• TASKS FOR THIS EXERCISE
1 - In the boxing history text, how many times did Hooper fall during his 1790 fight with Brain at Newbury?
2 - Reproduce the part of the boxing history text that runs from "From 1792 onwards" to "to other fighters.".

• DOCUMENT TEXT

────────────────

In 1790 his 100 guinea fight against Bill Hooper at Newbury turned into a farce. Hooper became fearful after Brain's first successful hit on him and resorted to tactics such as falling over and spitting water in his face in order to distract him. The fight lasted over three hours and 180 rounds before being declared a draw due to the darkness of evening setting in. Hooper had fallen 133 times during the fight.

==Retaining English championship against Tom Johnson, 1791==
Brain then got another opportunity to fight Tom Johnson on 17 January 1791, at Wrotham in Kent. He received 500 guineas by the Duke of Hamilton for the bout. The fight was a brutal but short-lived affair: despite being a 7–4 favourite, Johnson was incapacitated after 21 minutes, after he broke a finger by hitting a rail that surrounded the ring. Nonetheless, Brain was winning prior to the injury, and was allowed to retain his claim to the championship with his eighteen-round win, in twenty-one minutes.

==Declining health and eventual death==

From 1792 onwards Brain appears to have been in poor health and unable to compete as a prizefighter. There were attempts to arrange a fight against Isaac Perrins but these came to nothing. Until 1794 Brain made his living by sparring and acting as a second to other fighters.

────────────────

• DATA EXCERPT
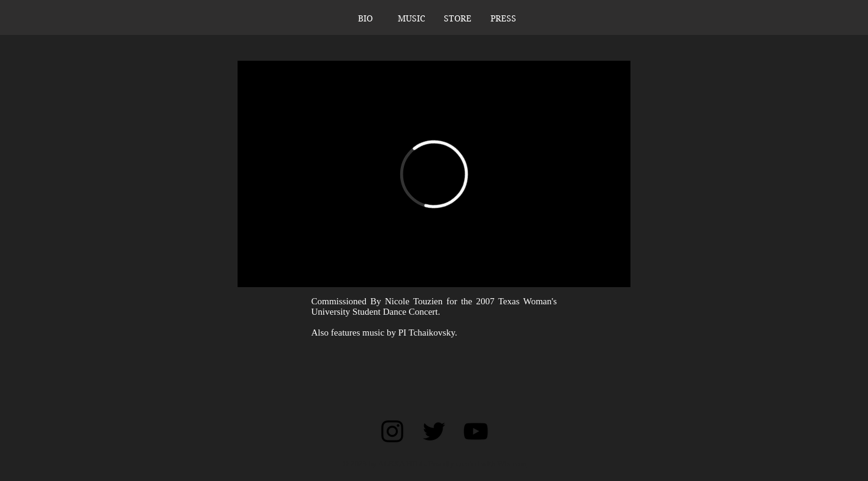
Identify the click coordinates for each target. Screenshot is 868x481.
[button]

────────────────

• FINAL ANSWERS
1 - 133 times

2 -
From 1792 onwards Brain appears to have been in poor health and unable to compete as a prizefighter. There were attempts to arrange a fight against Isaac Perrins but these came to nothing. Until 1794 Brain made his living by sparring and acting as a second to other fighters.